MR. SMITH: I think there are some other factors at work in the affordable housing market that make that market a poor indicator of what might happen in wind. Banks have a legal obligation through the Community Redevelopment Act to put money into that market that they do not have in wind. Production tax credits are a harder subsidy to monetize than a Treasury cash grant or even investment tax credit whose amount is fixed at the start of the transaction. Treasury cash grants made it possible to borrow additional construction debt through cash grant bridge loans that companies do not have with investment credits or production tax credits.

MR. MARTIN: So it is a mixed bag. If you believe tax equity yields are a function of demand and supply, then your last point suggests less demand since developers who are not able to use the prospect of a Treasury cash grant to borrow additional construction money may not build as many projects.

MR. SMITH: That’s right.

MR. MARTIN: John Eber, you said yields have been steady for quite a while, so I take that to mean they are about 8% to 8.25% for unleveraged partnership flip deals?

MR. EBER: Ask Marty.

MR. PASQUALINI: I think best-in-market execution is slightly less than that. Some mini portfolios were done in the last few months at tax equity yields that were 25 to 50 basis points below the figures you quoted. A developer offering a true portfolio to the market can probably get an additional 10 basis points savings on yield.

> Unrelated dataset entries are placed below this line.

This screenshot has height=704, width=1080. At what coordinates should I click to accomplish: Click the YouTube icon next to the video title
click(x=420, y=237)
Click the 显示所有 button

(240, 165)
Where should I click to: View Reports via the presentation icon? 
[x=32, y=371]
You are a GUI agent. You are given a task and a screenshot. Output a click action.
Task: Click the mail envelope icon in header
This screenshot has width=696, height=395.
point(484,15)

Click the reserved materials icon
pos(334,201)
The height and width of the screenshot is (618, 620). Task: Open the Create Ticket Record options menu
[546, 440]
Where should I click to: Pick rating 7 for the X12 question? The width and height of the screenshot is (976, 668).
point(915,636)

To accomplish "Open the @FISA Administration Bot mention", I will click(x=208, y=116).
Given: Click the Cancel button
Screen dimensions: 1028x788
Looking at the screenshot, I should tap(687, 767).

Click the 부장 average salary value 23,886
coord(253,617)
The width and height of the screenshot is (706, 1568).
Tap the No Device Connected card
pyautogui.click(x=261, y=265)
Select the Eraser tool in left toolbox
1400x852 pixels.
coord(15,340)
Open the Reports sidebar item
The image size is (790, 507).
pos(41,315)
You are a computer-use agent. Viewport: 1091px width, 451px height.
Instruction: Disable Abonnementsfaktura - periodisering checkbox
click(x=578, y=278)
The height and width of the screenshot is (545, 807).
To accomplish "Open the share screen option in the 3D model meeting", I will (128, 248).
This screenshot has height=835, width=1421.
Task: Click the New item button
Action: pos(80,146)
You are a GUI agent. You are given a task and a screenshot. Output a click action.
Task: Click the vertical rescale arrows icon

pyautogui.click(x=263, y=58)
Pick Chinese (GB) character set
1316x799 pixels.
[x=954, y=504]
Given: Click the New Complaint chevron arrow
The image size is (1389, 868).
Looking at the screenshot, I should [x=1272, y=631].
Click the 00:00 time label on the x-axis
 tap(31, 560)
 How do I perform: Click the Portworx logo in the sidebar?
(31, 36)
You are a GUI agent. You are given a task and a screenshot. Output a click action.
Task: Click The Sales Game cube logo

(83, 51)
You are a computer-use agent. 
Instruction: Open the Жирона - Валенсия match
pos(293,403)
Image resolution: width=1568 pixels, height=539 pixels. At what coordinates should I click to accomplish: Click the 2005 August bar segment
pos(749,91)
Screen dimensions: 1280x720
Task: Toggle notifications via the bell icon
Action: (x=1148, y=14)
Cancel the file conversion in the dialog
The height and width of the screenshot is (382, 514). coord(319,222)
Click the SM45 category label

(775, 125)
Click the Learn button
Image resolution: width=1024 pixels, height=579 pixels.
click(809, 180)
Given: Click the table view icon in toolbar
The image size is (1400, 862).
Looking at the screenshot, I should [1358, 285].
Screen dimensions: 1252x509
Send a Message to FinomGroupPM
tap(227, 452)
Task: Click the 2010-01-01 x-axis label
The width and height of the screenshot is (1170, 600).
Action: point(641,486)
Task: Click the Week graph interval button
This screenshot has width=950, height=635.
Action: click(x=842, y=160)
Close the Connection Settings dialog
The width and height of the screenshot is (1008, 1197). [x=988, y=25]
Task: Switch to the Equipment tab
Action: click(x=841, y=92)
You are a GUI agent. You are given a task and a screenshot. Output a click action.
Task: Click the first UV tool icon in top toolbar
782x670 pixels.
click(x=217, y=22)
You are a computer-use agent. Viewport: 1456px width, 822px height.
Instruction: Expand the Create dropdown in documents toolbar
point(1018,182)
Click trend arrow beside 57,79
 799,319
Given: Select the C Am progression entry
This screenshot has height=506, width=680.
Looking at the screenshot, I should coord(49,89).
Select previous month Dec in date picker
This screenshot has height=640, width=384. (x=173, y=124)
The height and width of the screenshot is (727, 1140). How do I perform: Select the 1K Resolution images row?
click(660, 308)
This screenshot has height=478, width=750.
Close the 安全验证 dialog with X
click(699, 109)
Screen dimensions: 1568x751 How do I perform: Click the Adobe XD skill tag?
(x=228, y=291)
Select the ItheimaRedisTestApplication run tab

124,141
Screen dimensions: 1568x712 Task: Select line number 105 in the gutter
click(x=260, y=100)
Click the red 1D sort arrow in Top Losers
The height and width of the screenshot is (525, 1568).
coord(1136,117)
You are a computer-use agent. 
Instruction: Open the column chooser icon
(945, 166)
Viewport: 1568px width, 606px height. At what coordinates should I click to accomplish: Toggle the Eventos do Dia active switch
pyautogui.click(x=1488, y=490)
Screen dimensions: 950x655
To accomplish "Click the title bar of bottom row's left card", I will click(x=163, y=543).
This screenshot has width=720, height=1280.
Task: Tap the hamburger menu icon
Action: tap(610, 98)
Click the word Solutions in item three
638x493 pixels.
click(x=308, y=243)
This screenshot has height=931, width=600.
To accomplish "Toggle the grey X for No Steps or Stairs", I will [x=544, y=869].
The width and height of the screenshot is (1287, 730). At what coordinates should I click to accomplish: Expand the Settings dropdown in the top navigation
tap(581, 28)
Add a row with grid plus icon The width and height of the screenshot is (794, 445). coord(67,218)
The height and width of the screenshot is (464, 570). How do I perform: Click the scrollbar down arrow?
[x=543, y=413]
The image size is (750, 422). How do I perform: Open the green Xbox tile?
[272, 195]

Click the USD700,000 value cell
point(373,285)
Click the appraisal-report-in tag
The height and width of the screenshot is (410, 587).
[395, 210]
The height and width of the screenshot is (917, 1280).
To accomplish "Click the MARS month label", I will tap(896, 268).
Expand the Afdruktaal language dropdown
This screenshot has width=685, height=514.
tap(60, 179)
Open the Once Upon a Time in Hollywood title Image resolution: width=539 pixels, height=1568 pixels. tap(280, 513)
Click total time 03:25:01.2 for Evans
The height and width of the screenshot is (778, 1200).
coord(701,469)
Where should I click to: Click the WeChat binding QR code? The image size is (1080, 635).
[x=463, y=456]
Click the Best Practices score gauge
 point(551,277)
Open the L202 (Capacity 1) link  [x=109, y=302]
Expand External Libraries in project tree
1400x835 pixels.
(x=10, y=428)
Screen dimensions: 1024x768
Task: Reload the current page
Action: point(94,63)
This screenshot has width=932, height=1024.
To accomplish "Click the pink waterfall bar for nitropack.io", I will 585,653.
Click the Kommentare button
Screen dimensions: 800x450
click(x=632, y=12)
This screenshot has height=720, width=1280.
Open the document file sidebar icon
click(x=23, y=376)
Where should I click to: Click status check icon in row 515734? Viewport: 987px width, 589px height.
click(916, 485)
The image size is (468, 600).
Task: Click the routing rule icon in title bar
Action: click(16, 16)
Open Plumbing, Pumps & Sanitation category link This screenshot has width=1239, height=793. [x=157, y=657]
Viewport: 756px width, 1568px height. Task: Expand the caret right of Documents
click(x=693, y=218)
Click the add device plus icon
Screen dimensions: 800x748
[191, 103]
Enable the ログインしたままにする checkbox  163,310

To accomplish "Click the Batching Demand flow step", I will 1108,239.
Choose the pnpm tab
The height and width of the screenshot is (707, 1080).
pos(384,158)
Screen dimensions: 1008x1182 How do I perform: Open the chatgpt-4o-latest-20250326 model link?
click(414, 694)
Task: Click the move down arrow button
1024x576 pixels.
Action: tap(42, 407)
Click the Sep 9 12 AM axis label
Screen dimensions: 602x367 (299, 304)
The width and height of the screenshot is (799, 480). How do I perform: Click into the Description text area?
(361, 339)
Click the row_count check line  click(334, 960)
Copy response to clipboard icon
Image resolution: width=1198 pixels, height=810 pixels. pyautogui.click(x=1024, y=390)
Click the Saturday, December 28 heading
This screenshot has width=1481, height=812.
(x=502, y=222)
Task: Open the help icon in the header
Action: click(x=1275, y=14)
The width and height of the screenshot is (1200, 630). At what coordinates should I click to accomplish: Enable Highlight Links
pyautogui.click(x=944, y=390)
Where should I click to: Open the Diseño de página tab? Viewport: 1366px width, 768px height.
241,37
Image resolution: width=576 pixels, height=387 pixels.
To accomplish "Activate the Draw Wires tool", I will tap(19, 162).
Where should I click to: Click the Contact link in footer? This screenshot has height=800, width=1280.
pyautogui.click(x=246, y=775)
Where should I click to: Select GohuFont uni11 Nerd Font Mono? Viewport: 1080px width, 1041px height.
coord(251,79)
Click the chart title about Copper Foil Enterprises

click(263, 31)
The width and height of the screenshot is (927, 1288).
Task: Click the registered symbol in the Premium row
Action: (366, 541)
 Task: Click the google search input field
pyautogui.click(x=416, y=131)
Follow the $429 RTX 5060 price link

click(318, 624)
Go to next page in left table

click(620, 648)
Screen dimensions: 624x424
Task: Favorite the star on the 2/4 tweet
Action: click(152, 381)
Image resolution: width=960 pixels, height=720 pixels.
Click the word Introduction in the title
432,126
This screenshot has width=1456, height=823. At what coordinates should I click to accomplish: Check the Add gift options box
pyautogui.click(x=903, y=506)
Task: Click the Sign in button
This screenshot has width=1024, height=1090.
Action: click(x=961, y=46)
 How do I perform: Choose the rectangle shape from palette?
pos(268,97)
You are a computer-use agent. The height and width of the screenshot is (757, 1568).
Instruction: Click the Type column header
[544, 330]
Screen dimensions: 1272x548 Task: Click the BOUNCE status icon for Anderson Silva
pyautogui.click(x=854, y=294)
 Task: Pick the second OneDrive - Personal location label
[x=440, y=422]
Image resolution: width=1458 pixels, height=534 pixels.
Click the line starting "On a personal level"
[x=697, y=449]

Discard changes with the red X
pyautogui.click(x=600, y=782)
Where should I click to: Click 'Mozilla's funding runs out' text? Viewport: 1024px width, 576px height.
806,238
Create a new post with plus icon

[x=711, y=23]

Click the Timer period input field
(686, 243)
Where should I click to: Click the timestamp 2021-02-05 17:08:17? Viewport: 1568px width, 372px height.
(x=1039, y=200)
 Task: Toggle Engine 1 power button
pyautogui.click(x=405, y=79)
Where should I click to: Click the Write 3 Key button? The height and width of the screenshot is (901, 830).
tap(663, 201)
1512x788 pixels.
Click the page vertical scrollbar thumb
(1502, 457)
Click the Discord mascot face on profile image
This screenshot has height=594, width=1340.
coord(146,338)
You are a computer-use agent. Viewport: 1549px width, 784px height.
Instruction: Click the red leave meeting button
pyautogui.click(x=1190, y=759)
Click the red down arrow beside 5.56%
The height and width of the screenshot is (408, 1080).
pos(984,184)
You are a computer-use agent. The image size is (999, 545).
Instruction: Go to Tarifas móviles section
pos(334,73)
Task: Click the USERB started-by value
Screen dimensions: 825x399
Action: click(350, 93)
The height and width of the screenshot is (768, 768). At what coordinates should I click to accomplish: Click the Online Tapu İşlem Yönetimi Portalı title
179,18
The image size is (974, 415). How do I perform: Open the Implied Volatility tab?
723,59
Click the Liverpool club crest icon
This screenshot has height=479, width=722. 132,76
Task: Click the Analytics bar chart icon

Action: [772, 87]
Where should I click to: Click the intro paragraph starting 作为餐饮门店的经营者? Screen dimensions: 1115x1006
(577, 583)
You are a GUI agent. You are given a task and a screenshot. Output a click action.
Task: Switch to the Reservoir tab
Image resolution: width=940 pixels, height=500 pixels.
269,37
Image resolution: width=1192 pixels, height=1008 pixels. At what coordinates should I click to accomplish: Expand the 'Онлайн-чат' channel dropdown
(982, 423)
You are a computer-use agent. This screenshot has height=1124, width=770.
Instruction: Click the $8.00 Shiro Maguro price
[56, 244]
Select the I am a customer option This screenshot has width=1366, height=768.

MR. MARTIN: What is the yield premium in a partnership flip transaction with debt at the partnership or project level? Five such deals were done last year, according to John Eber. The premium used to be 250 to 300 basis points, but it seemed after the economy collapsed in late 2008 to widen considerably. Where is it today?

MR. PASQUALINI: Closer to 725 basis points.

MR. MARTIN: That’s what I was afraid of.

MR. PASQUALINI: The premium has widened for a couple reasons. First, the number of tax equity investors who are willing to do a leveraged transaction is small. Second, there may be 22 active investors early in the year, but as we move through the year, many of them may have exhausted their capacity for 2012.

Deal Structures

MR. MARTIN: John Eber, hasn’t there been a slight increase
in the number of transactions with partnership- or project-level debt?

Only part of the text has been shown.